Rabobank agricultural analyst Genevieve Steven expects beef prices to remain high well into next year. PHOTO: SUPPLIED
High beef prices show no sign of slowing as cattle numbers come under pressure globally.

Demand remains strong, with Rabobank expecting supplies will tighten from a smaller United States herd, sluggish herd rebuilding in Australia after its drought and export disruptions from Brazil and Argentina.

Agricultural analyst Genevieve Steven said the global supply and demand imbalance had contributed to record New Zealand beef prices over the spring.

"It’s been a cold, slow start to spring, but pricing has been anything but cold, setting new seasonal records and driving up slaughter numbers.

"With Brazil suspended from the Chinese market and Australian supplies down, the lower global availability of beef has supported demand from the US and China — our

two largest beef export markets."

She said there had been increased demand for New Zealand beef from other Asian markets, especially Japan, where beef exports increased by 65% in the third quarter of the year.

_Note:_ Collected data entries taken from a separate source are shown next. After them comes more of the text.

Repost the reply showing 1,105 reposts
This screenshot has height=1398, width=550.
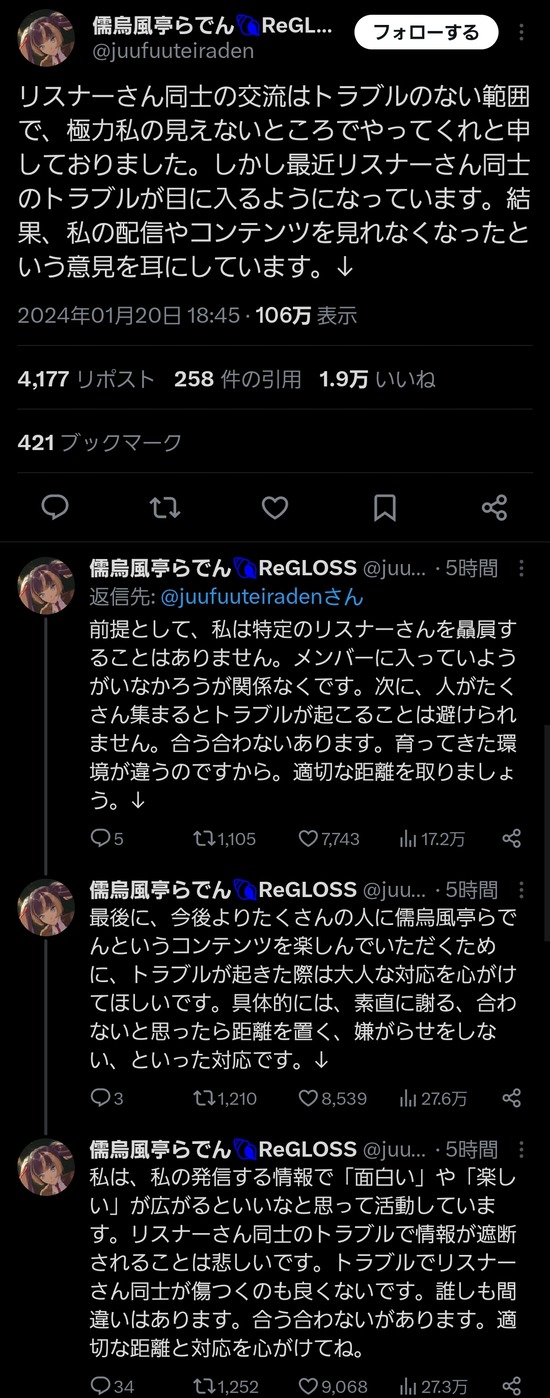click(224, 838)
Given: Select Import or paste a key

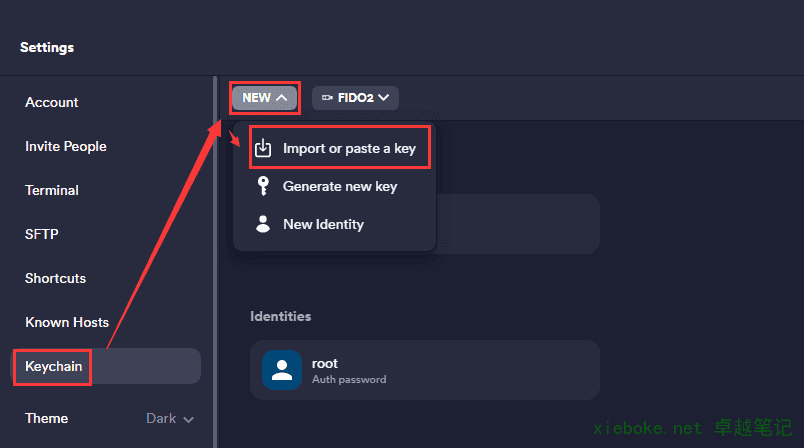Looking at the screenshot, I should pos(349,149).
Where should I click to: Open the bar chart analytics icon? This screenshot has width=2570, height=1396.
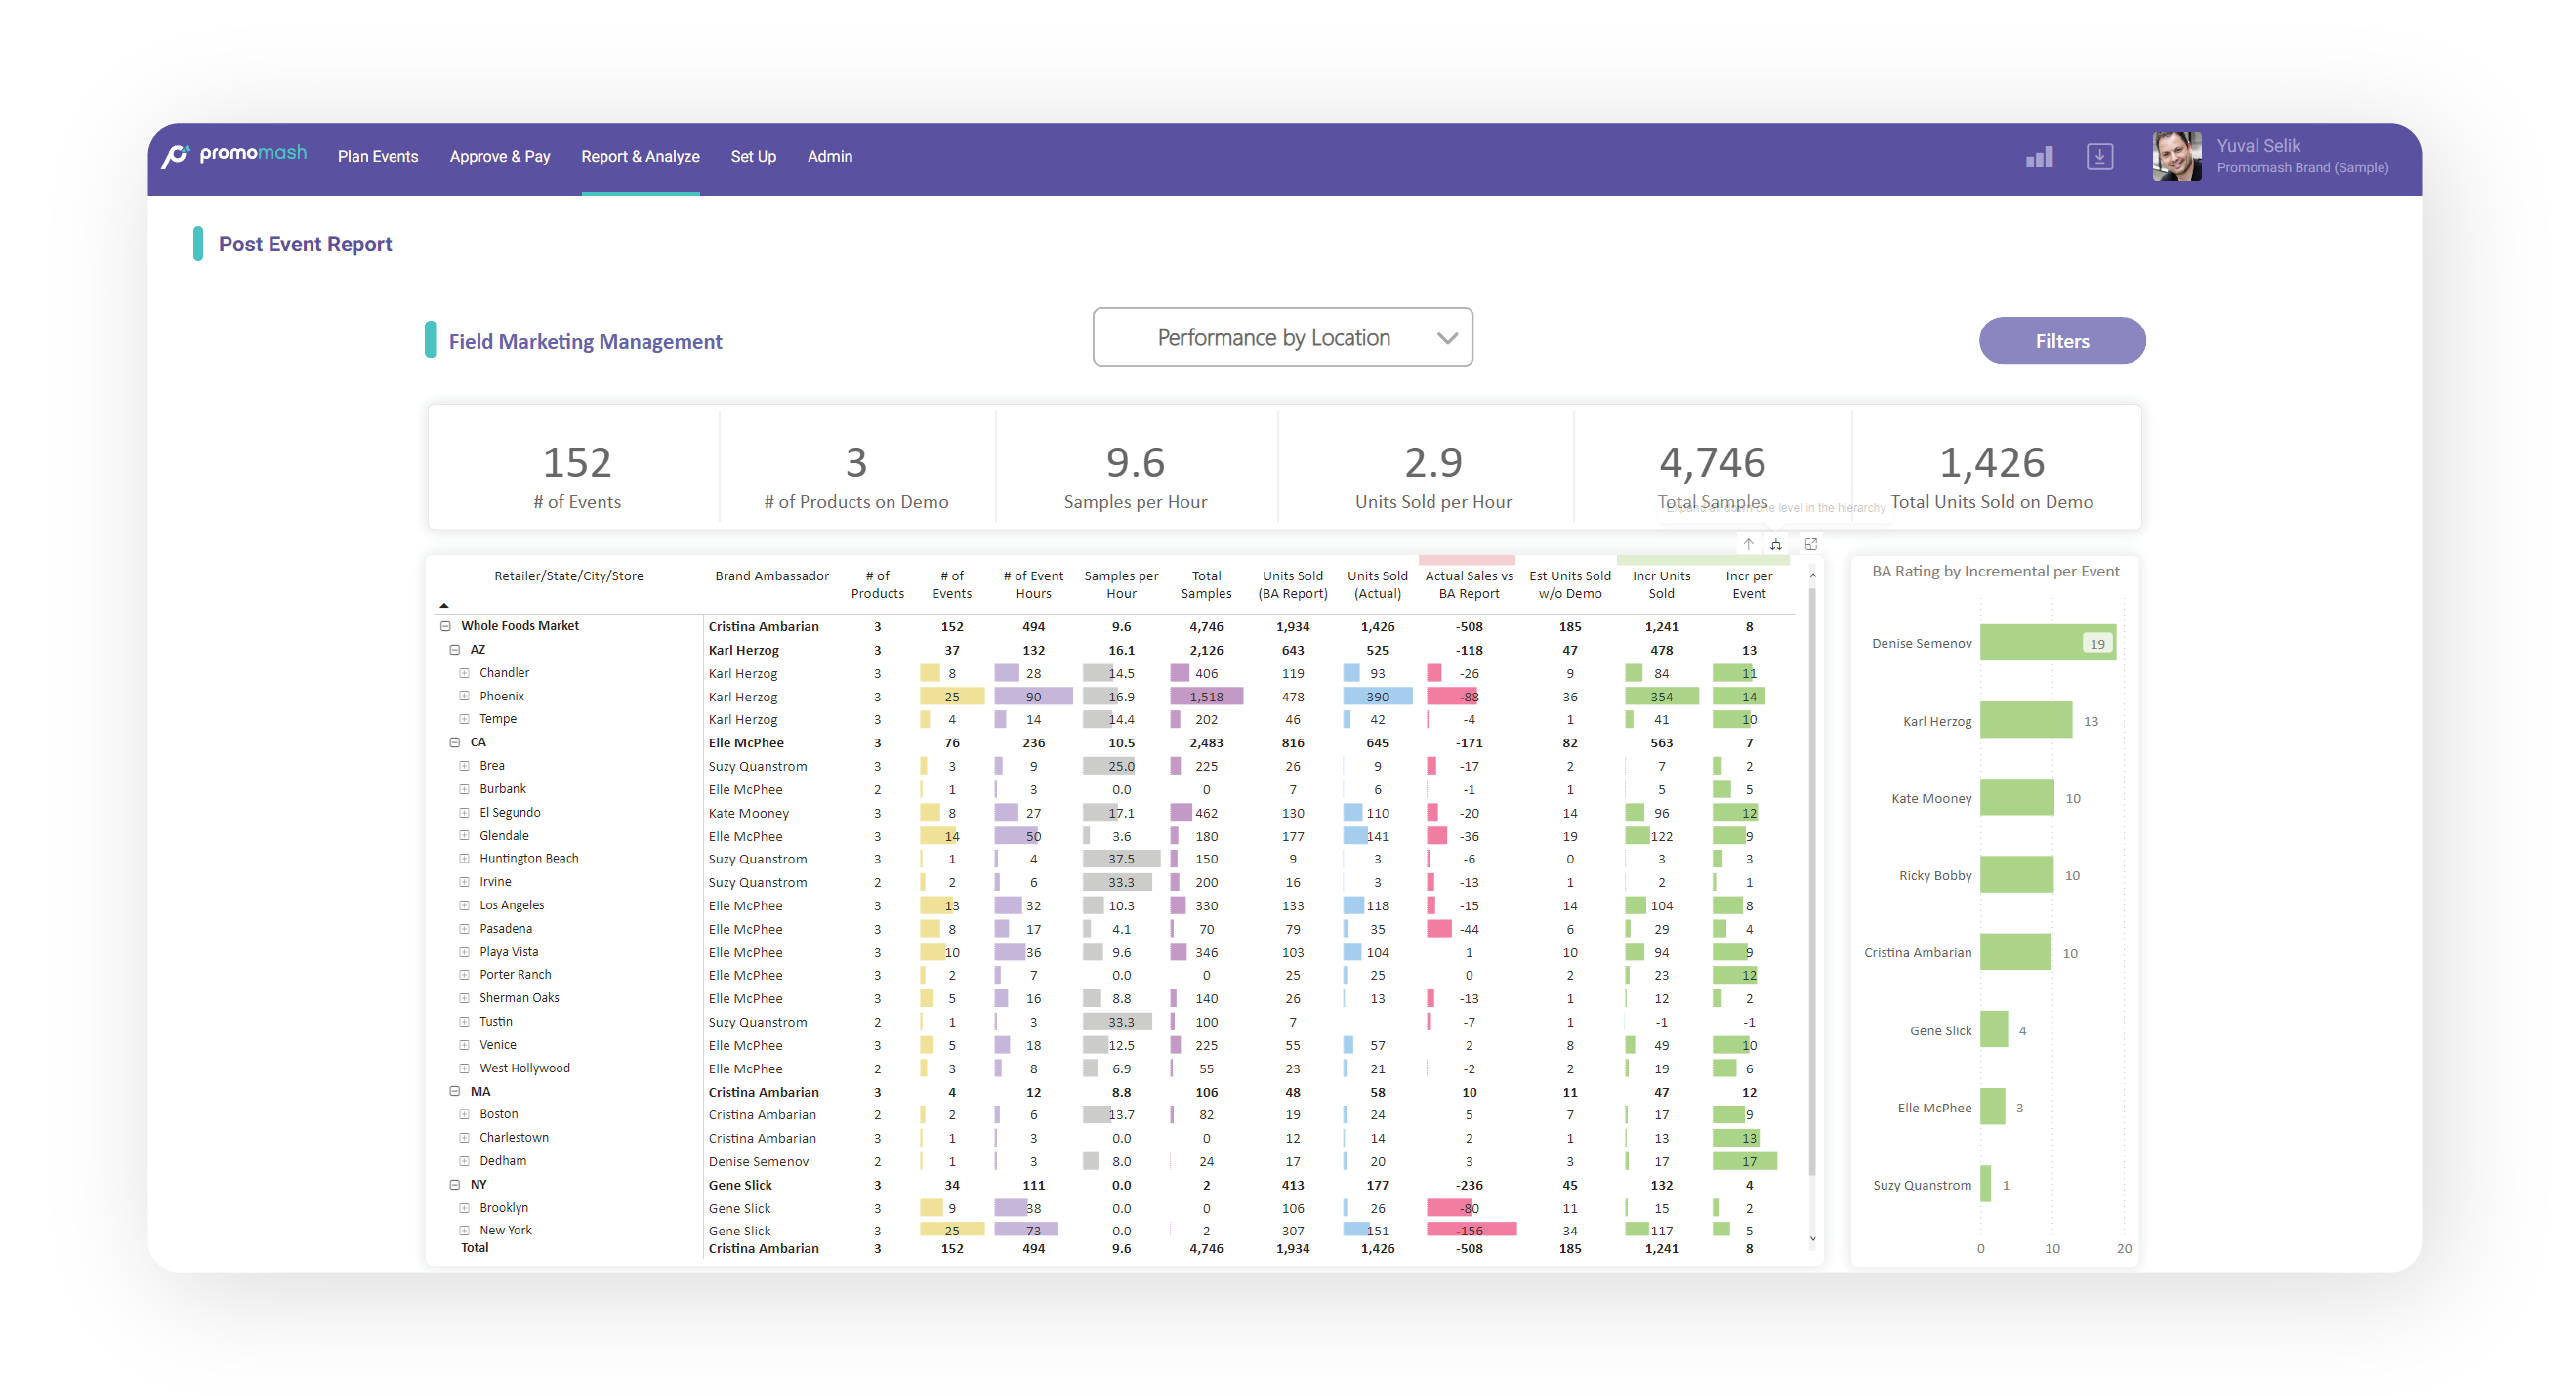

The North Island bull price lifted above $6.50 a kilogram carcass-weight at the end of October, setting a seasonal record.

Ms Steven said pricing was expected to remain elevated into next year.

"We anticipate ongoing strong demand from China and the US over coming months,which will help support prices at current levels. "However, the extent to which farmers are able to capitalise on the strong returns will largely be determined by the number of stock available in paddocks."

Rabobank said United States beef production was shrinking, mainly because of drought across the western states, with beef cow numbers expected to be down 2.5% next year as a result of increased slaughtering.

Despite this, the US was expected to increase exports by 2% to 4% next year, particularly to China.

"With China’s beef imports continuing to grow, import demands from Japan and South Korea remaining firm, and US import requirements increasing, the stage is set for Brazil and other exporters, like New Zealand, to increase their shipped volumes," Ms Steven said.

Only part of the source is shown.